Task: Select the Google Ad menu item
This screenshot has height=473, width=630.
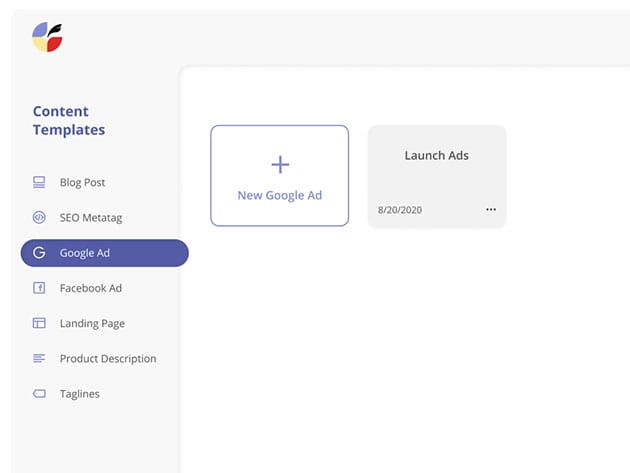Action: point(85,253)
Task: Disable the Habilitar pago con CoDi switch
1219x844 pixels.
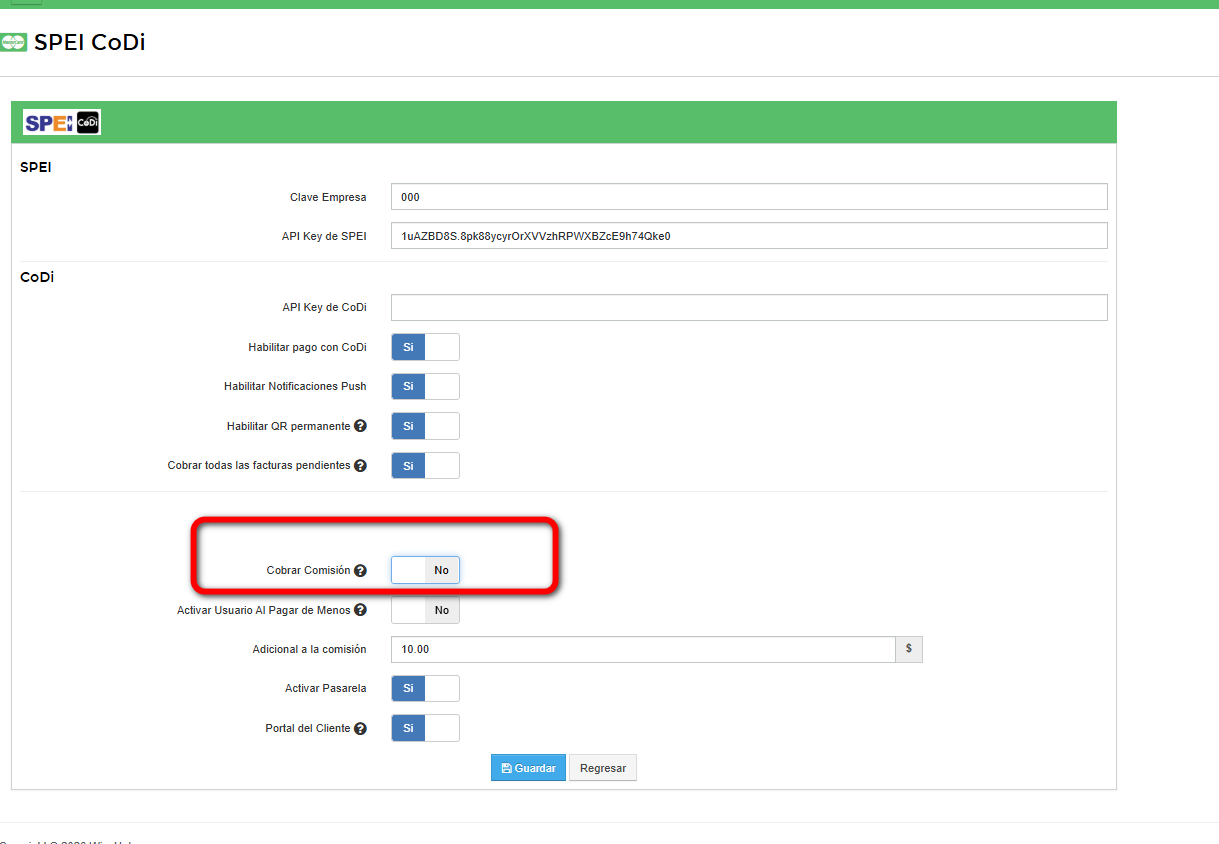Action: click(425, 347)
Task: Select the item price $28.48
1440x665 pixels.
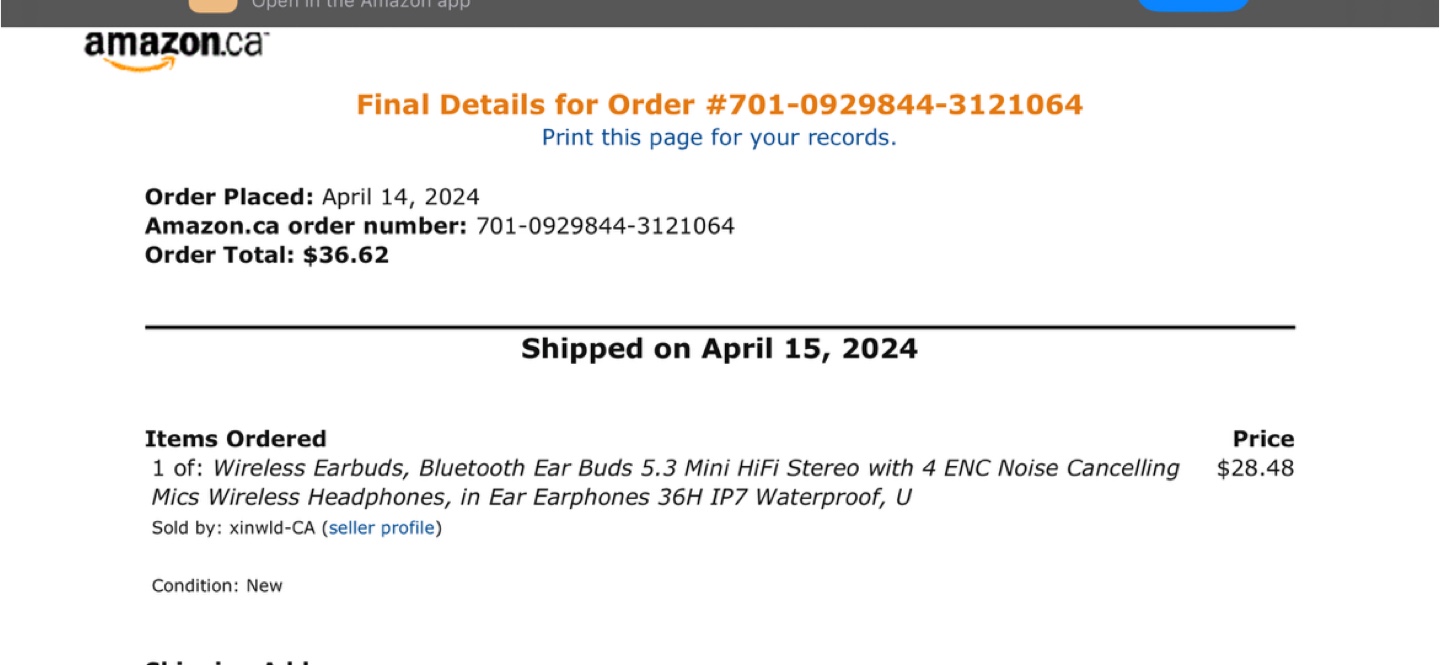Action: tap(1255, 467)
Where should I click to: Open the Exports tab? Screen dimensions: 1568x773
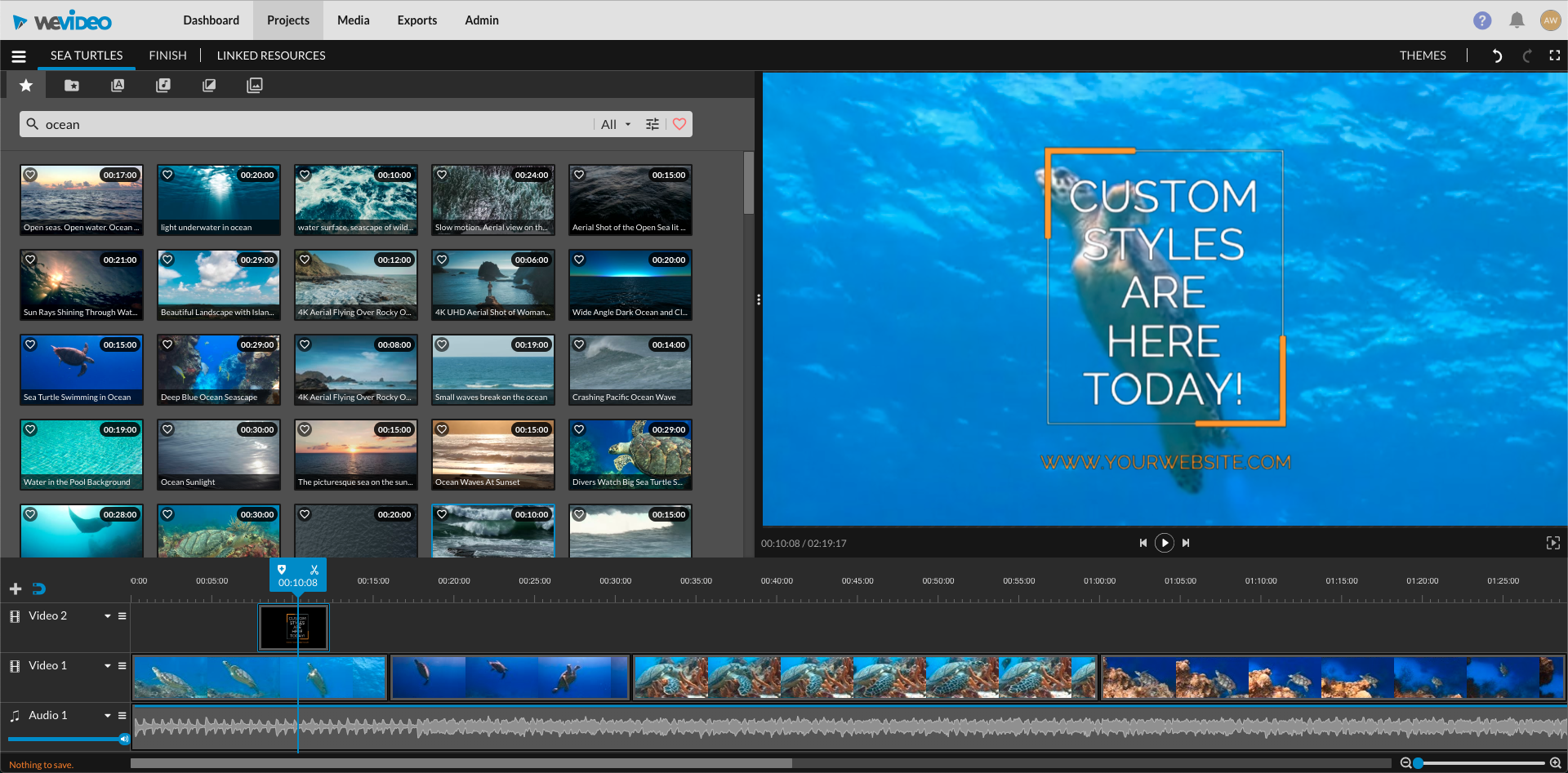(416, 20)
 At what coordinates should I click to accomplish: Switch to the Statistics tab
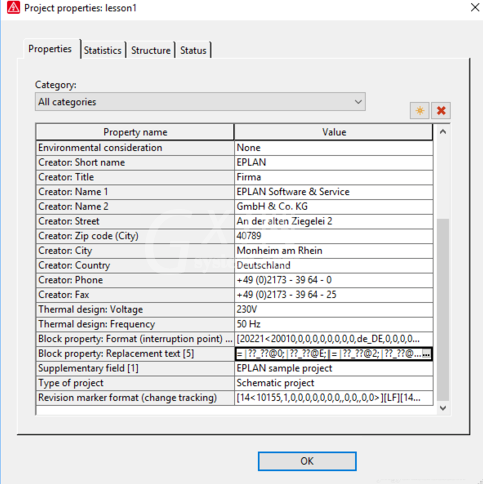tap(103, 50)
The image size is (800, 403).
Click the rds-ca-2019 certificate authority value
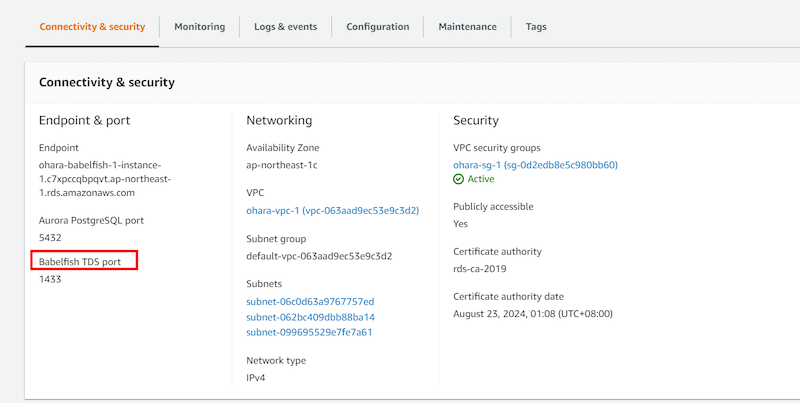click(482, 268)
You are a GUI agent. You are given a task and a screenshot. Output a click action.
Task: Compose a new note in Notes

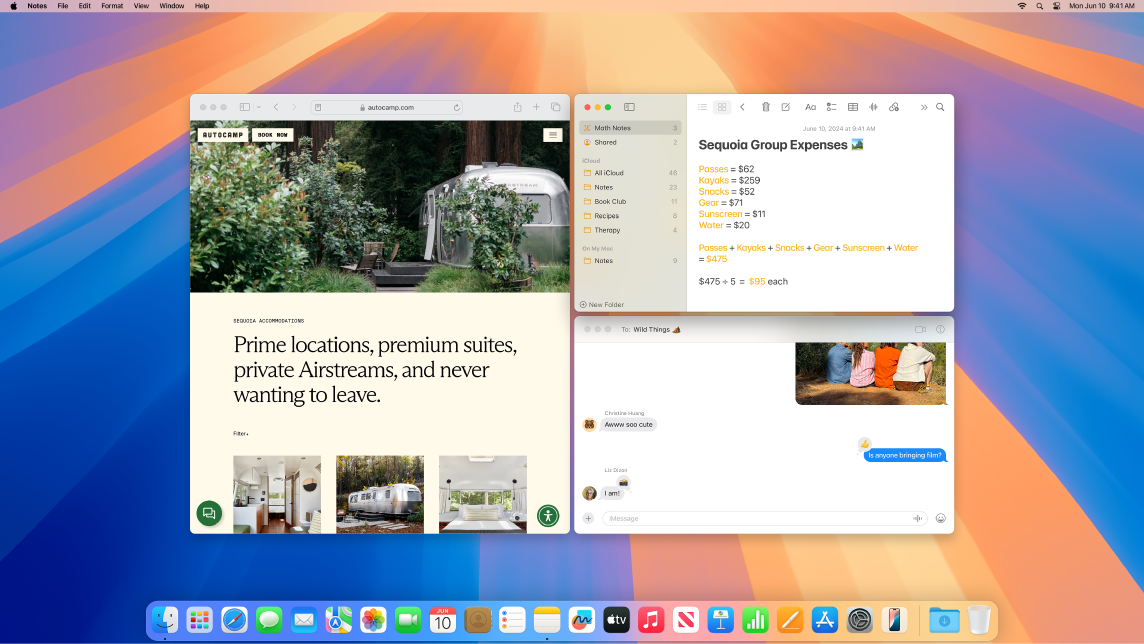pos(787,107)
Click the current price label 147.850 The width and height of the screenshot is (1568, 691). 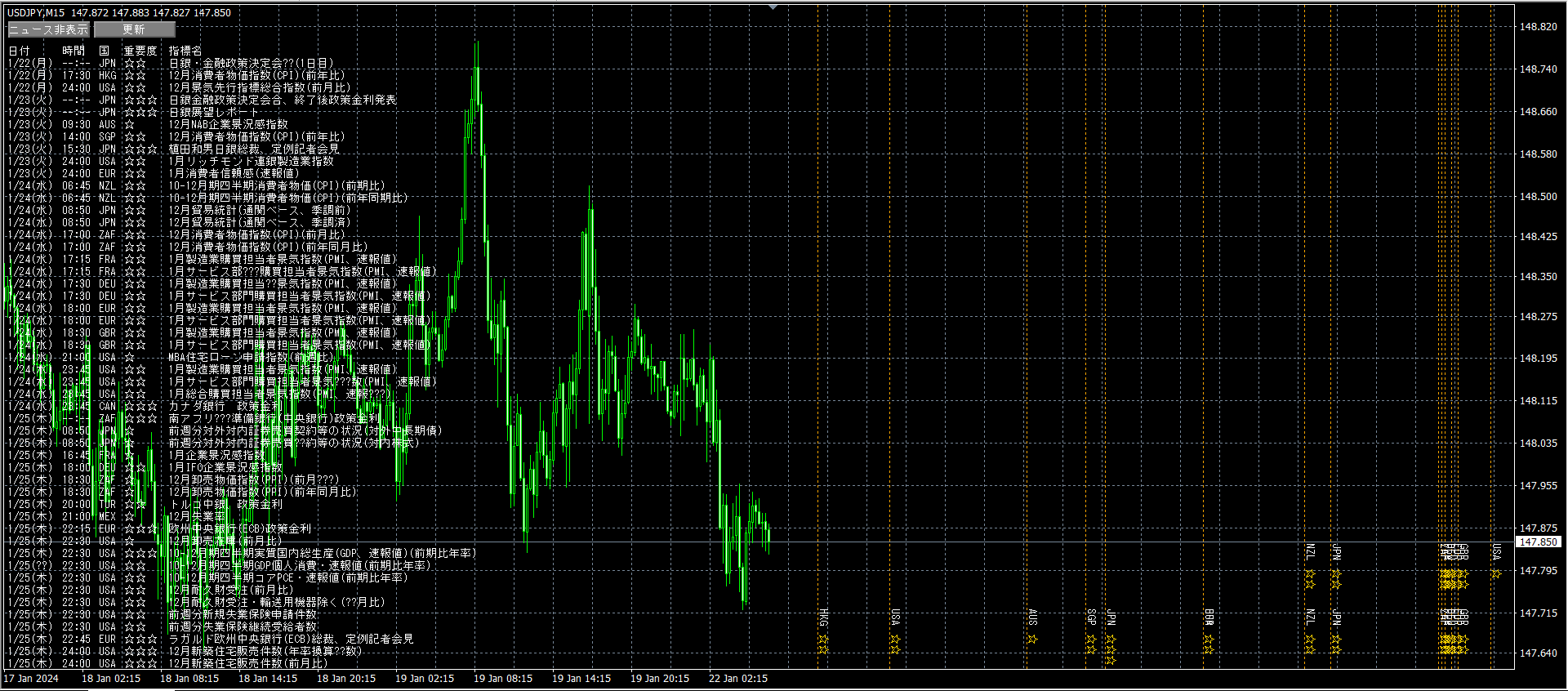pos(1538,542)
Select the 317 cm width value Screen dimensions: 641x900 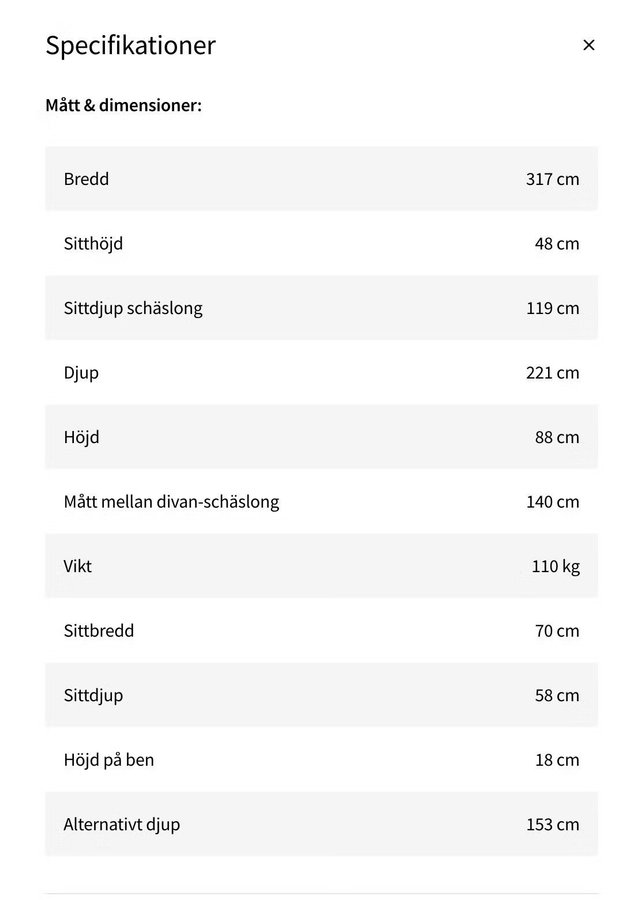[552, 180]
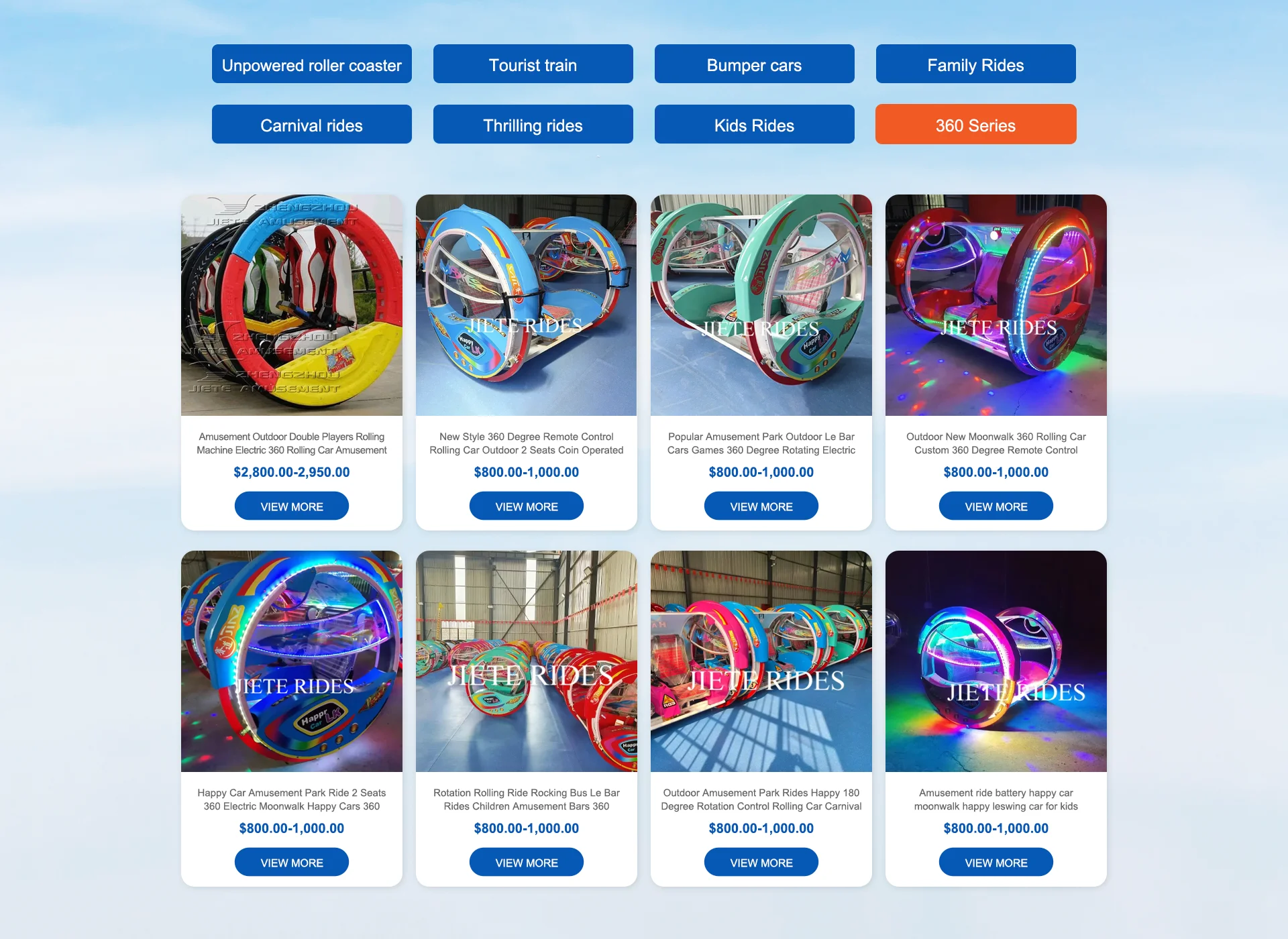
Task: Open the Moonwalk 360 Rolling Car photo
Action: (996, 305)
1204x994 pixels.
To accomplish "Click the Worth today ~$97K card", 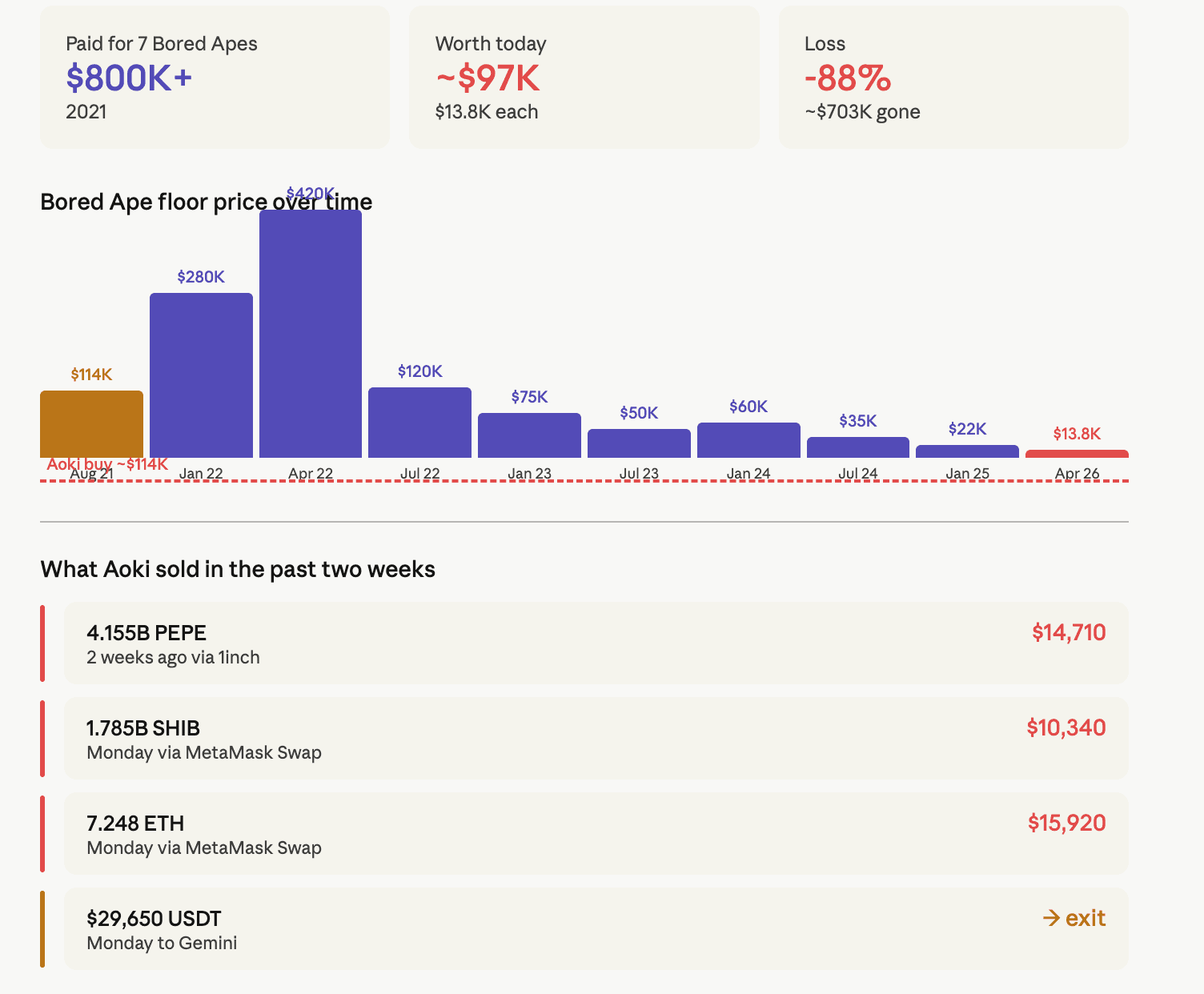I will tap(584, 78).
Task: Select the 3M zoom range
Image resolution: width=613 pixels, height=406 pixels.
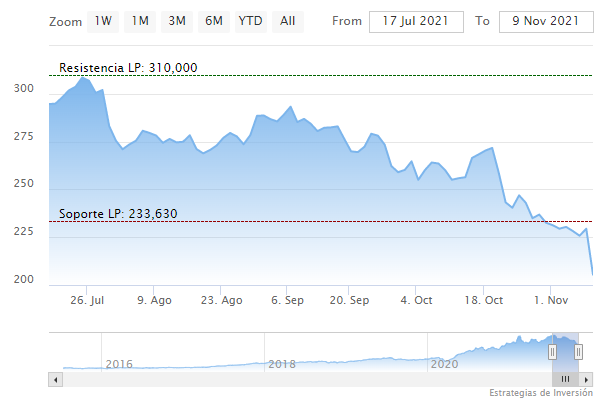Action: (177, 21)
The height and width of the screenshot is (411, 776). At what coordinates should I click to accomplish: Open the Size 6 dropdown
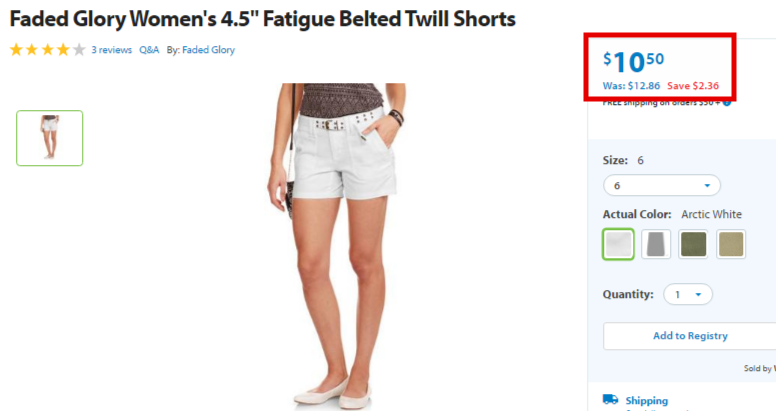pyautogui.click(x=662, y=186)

*-*-*

WHAT TO WORK ON
Copy all lines from the material above that hold the word "item".

TASK RESPONSE
Task: Select the Google Ad menu item
Task: Select the item price $28.48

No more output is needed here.